Maaf, buat sebagian temen-temen yang sudah via japri menanti edisi selanjutnya mengenai “Strategi Pemasaran Berdasarkan Product Life Cycle”. Kalau dalam sharing saya sebelumnya menceritakan tahapan sederhana tentang Product Life Cycle beserta solusi-solusi sederhana untuk memperpanjang life cycle dan beberapa strateginya, maka dalam sharing kali ini saya mencoba memberikan gambaran sederhana, bagaimana strategi ini terintegrasi dalam aplikasi-aplikasi enterprise. Dari beberapa informasi yang pernah saya baca dan pelajari, berkenaan dengan adanya aplikasi-aplikasi yang terintegrasi dalam bisnis transformasi dewasa ini, maka tidaklah heran jika strategi diatas di submitkan kedalam sebuah enterprise. Bagi para CIO mungkin sudah mengenal berbagai istilah dalam dunia TI, yang kebetulan selalu terdiri dari tiga huruf, apakah itu ERP, CRM, SCM dan aplikasi-aplikasi berskala enterprise lainnya. Kini, datang istilah lain: PLM, singkatan dari Product Lifecycle Management.

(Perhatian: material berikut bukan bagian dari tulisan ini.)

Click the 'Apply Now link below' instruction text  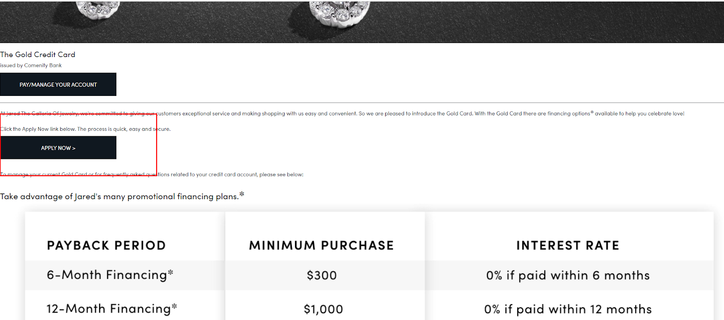(85, 129)
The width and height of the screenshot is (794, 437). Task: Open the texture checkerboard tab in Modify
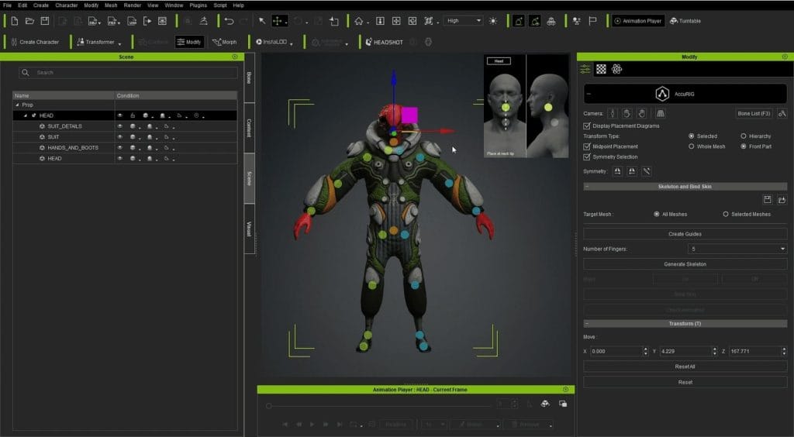click(601, 69)
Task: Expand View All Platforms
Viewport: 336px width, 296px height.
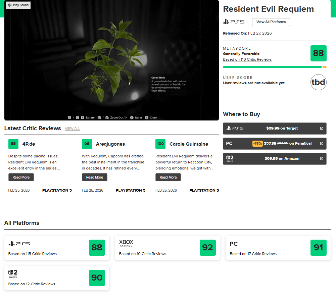Action: pyautogui.click(x=271, y=22)
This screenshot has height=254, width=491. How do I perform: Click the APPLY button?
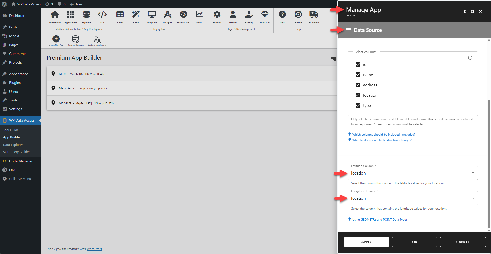[366, 242]
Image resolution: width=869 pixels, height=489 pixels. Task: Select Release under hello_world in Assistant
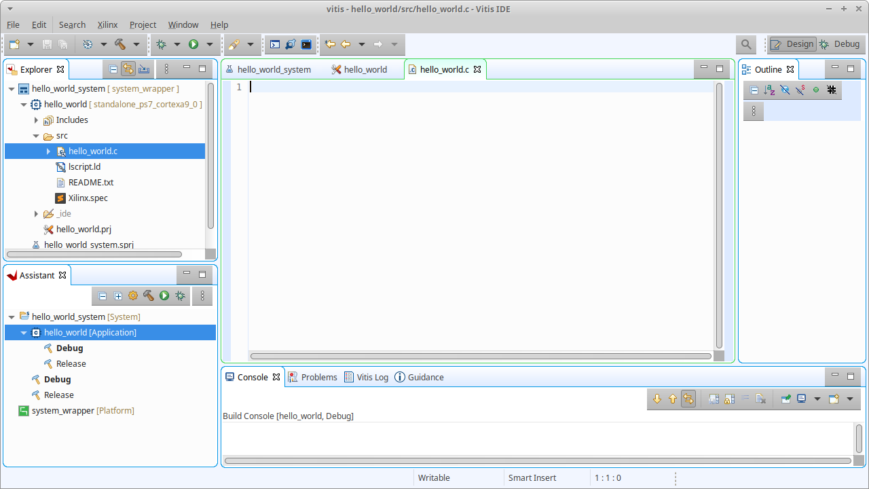[71, 363]
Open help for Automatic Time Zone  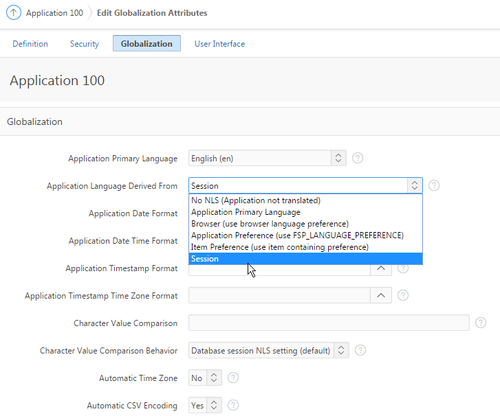[233, 378]
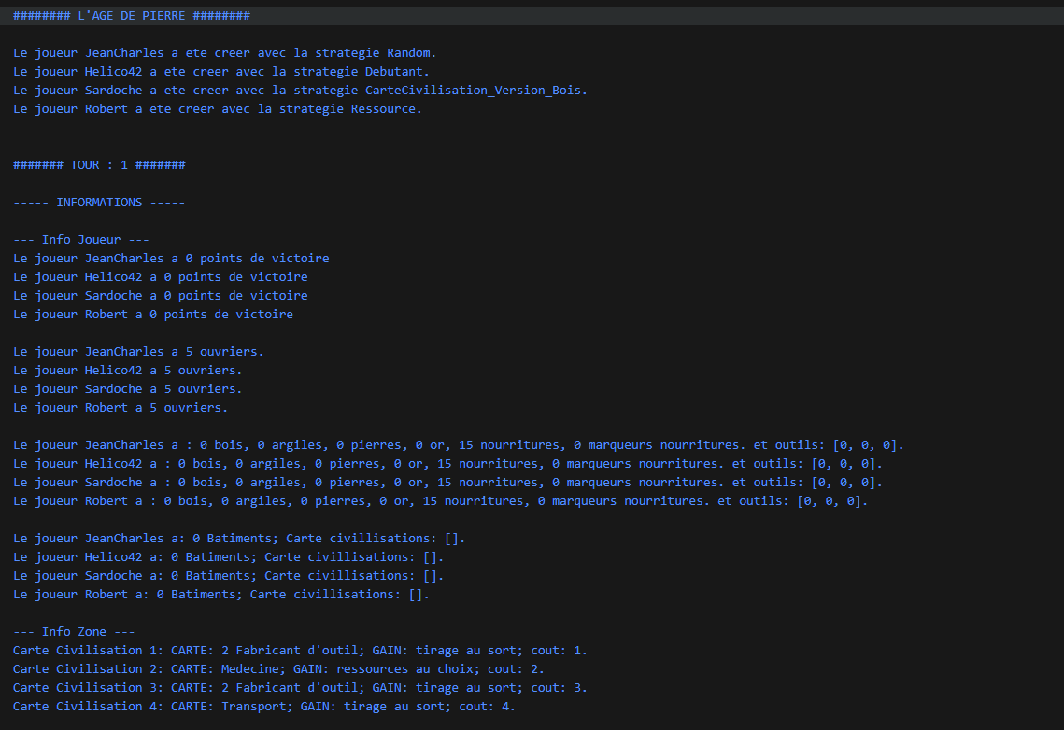Click the Carte Civilisation 2 Medecine line
The height and width of the screenshot is (730, 1064).
pyautogui.click(x=278, y=669)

Meski relatif muda, PLM sudah bisa unjuk gigi, paling tidak dari pangsa pasarnya. ARC Advisory Group misalnya, memperkirakan pasar piranti lunak dan PLM akan tumbuh dari 6,3 miliar dolar AS tahun 2003 menjadi sekitar 14,1 miliar dolar AS di tahun 2007. Sementara, menurut AMR Research, sekalipun berada di tengah masa sulit, berbagai perusahaan manufaktur AS dari berbagai sektor industri telah mengucurkan investasi cukup besar - 2,3 miliar dolar AS.
Mengapa perusahaan-perusahaan ini bersedia mengambil risiko, sekalipun mereka sudah cukup direpotkan dengan penggelaran aplikasi enterprise lainnya? Alasannya, karena potensi PLM bisa mendongkrak kemampuan perusahaan dalam berinovasi melempar produk ke pasar dan mengurangi berbagai kesalahan.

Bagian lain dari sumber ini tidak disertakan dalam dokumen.